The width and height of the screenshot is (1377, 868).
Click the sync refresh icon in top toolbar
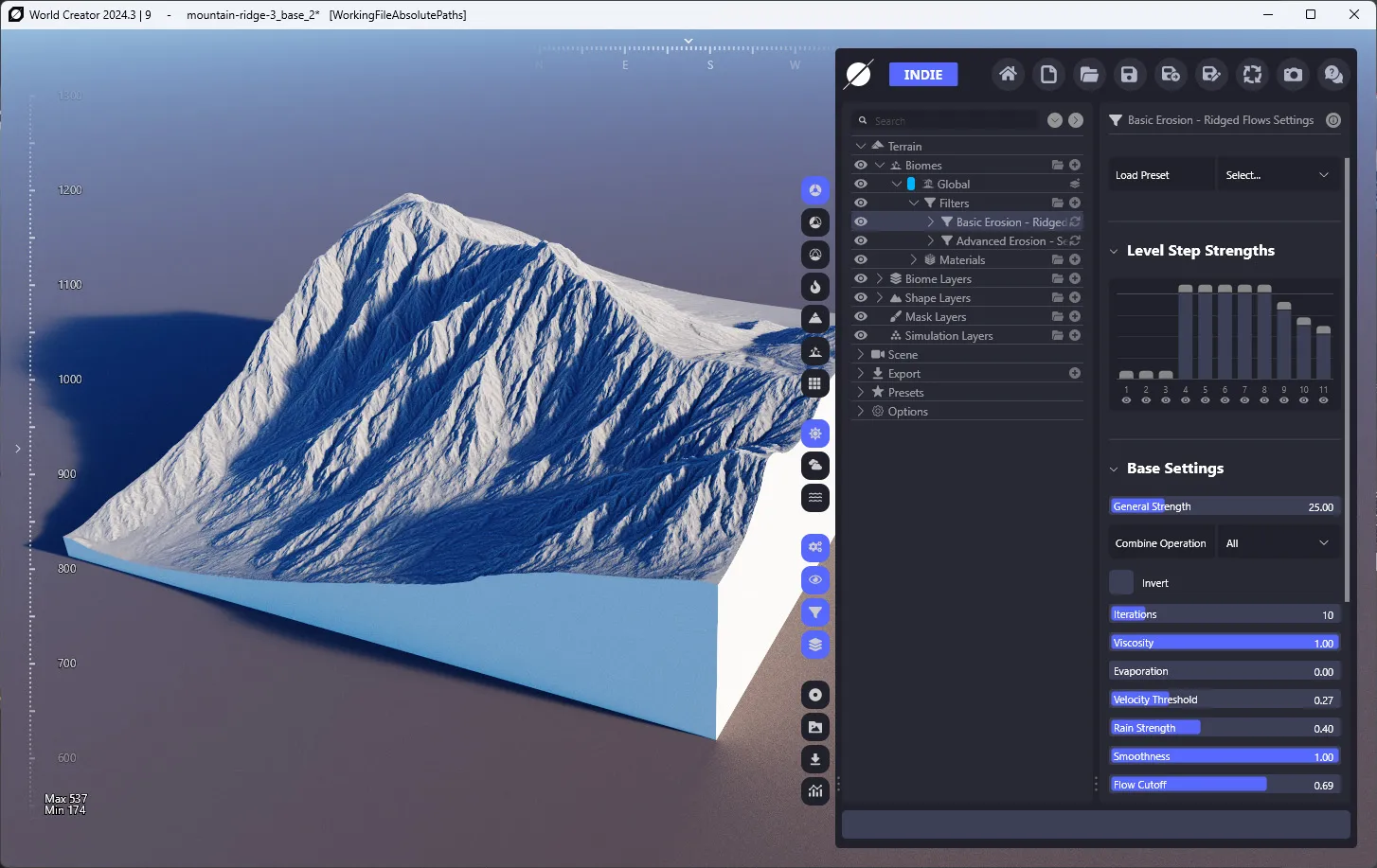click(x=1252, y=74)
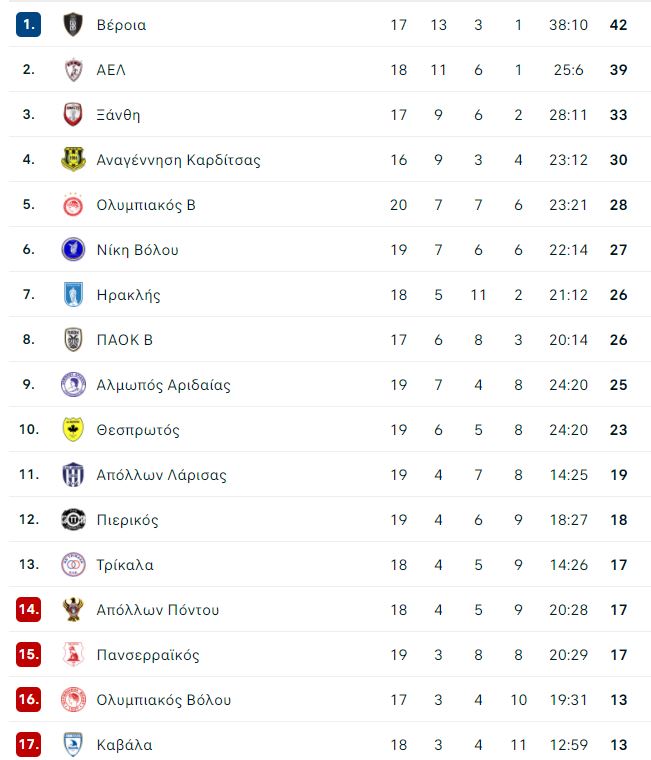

...

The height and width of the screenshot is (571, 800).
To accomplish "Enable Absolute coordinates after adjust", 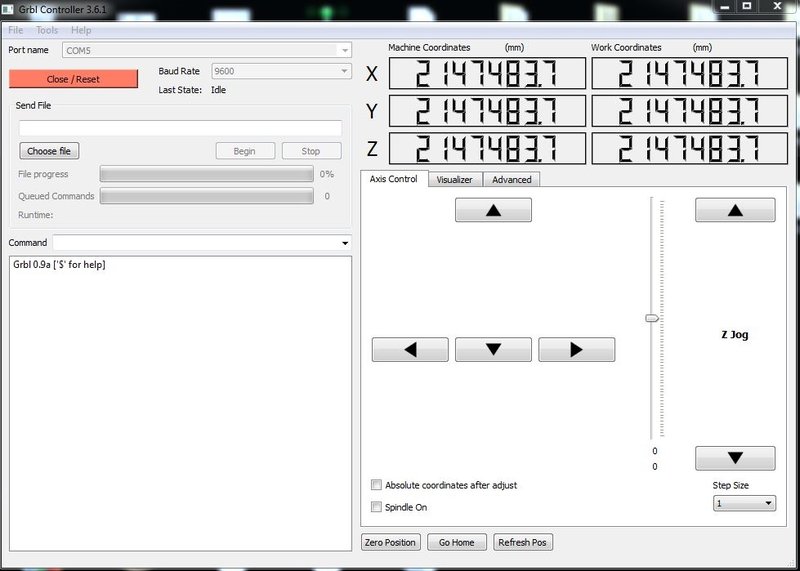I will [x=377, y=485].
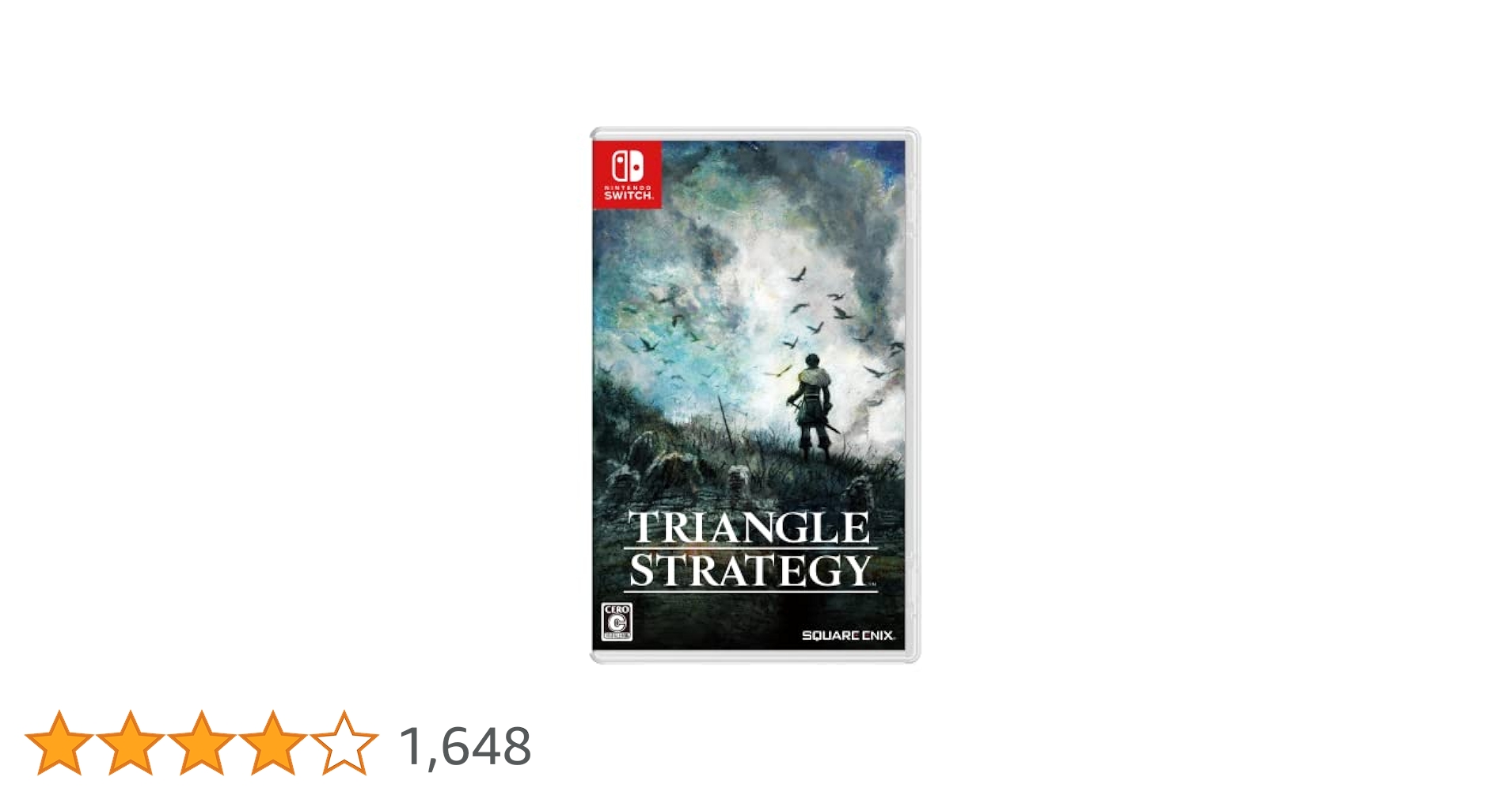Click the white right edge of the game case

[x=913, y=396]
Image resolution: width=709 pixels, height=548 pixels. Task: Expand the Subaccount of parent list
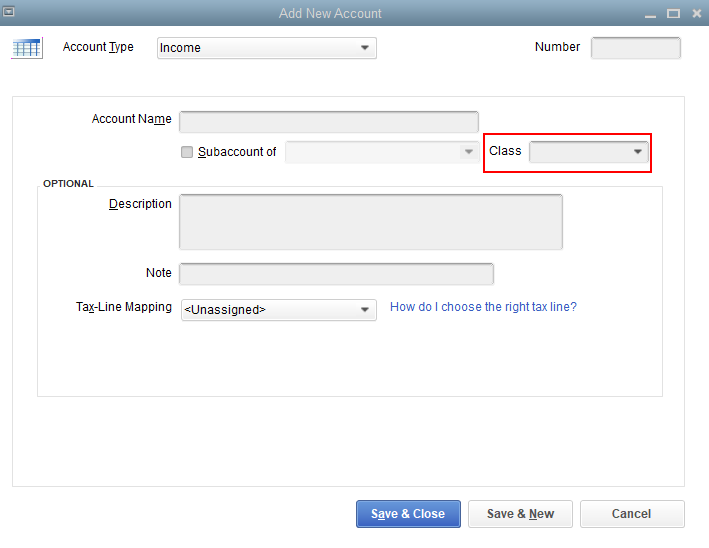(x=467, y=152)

### Assignment
Scan the data above for the string "screenshot" and copy each line where it appears.

### Reply
The width and height of the screenshot is (1377, 868).
The height and width of the screenshot is (571, 800).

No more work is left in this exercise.